Wir alle sind erschüttert und traurig darüber, dass für Sie keine Zeit mehr blieb, all das zu realisieren, was Sie sich seit langem für die kommenden Jahre Ihres Lebens vorgenommen hatte, Ihre vielen Pläne und Ziele, Ihr gemeinsames Heim zu gestalten und zu pflegen, die Reisen, den Sport, Ihre Aktivität im Verein. Und keine Zeit mehr, die nachwachsende Generation zu begleiten, Ihre Enkelkinder, auf die sie sich so gefreut hatte und die Sie so glücklich machten, dies alles noch weiter zu erleben.
In den Stunden des Erinnerns sollten wir Ihr Tun als Ihr Vermächtnis verstehen und daraus Mut schöpfen für die Tage, Monate oder Jahre, die unserem eigenen Leben - womöglich - noch gegeben sind. Berta Olear war Ihrem Wesen nach eine "Mutmacherin" und eine „große Stütze“, „eine Säule“. Wir werden Sie über ihren Tod hinaus in unseren Erinnerungen in diesem Sinne behalten.
Ruhe in Frieden
Aus unserer Mitte verschied am 21. Mai 2008 im Alter von 60 Jahren unser Landsmann, Johann Traxler. Er hatte lange den Kreisver-band Singen der Heimatortsgemeinschaft der Oberwischauer e.V. geleitet und hat uns in dieser Zeit, treue und wertvolle Dienste geleistet.
Pfarrer Stefan Göller, der unsere Fahne weihte, starb am 17. August 2007 plötzlich und unerwartet.

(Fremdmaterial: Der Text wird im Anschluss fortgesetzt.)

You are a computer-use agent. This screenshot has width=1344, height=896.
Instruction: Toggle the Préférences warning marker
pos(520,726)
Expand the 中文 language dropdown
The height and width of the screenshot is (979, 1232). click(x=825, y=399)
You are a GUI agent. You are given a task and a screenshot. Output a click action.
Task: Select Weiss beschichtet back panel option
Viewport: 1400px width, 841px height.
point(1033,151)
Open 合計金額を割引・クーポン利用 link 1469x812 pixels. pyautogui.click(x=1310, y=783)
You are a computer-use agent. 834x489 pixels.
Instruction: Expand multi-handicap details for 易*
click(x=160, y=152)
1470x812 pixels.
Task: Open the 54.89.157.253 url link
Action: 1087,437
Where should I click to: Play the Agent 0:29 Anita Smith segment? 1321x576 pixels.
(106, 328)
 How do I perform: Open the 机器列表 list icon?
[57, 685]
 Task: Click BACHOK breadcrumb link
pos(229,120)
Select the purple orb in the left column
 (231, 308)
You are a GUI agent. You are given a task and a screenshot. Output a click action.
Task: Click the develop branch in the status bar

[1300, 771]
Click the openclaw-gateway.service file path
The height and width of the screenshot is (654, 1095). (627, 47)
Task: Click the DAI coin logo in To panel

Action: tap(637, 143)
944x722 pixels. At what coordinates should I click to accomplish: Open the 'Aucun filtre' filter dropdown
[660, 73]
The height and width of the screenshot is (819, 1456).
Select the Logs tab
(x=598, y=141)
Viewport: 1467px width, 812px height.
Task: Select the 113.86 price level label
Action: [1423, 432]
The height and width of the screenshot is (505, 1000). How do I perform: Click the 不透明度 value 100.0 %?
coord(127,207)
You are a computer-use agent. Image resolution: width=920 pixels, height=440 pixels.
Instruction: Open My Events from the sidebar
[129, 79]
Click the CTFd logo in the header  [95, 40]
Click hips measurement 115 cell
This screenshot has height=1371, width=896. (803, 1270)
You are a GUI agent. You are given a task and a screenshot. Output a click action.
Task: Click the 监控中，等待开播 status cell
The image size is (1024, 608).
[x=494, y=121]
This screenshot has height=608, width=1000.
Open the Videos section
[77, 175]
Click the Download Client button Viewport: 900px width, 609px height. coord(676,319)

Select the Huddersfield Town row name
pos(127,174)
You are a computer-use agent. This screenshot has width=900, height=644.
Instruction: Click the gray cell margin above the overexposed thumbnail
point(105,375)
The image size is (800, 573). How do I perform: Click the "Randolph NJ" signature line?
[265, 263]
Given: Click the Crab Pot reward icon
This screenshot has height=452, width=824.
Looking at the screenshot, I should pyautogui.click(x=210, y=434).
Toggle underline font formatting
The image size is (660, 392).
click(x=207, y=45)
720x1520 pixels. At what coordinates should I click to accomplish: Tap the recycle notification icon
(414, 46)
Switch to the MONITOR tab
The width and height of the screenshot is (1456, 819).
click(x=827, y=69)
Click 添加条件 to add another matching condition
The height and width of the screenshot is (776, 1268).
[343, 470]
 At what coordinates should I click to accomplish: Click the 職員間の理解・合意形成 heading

Pfarrer Stefan Göller weihte im Jahre 2006 unsere Fahne. Als wir ihn baten, unsere Vereinsfahne zu weihen und den Festgottesdienst zu zelebrieren, bekamen wir gleich eine freundschaftliche und herzliche Zusage. In Gesprächen bewunderte er die Vorhaben und Ziele des Vereins, unser mitgebrachtes Brauchtum aus der ehemaligen Heimat weiter zu pflegen und der hiesigen Bevölkerung vorzuführen. Er betreute auch unsere Landsleute in der Pfarrei St. Canisius in Ingolstadt. Mit Dankbarkeit, freundschaftlicher Verbundenheit und tiefem menschlichen Respekt werden wir Oberwischauer Landsleute ihm immer ein ehrendes Gedenken bewahren. Wir danken ihm für seine Freundlichkeit und Verständnis, die er uns zeigte und bitten unsere Landsleute sowie alle Besucher dieser Internetseite um ihr Gebet.
Der Vereinsvorstand der Oberwischauer Heimatortsgemeinschaft e.V.